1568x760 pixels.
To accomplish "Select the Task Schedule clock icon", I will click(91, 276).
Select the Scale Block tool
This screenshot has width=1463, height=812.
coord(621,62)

▶ [Your assignment] Restate the listing above in full, exactly.

▶ [Response box]
1568x760 pixels.
To accomplish "Select the Task Schedule clock icon", I will click(91, 276).
Select the Scale Block tool
This screenshot has width=1463, height=812.
coord(621,62)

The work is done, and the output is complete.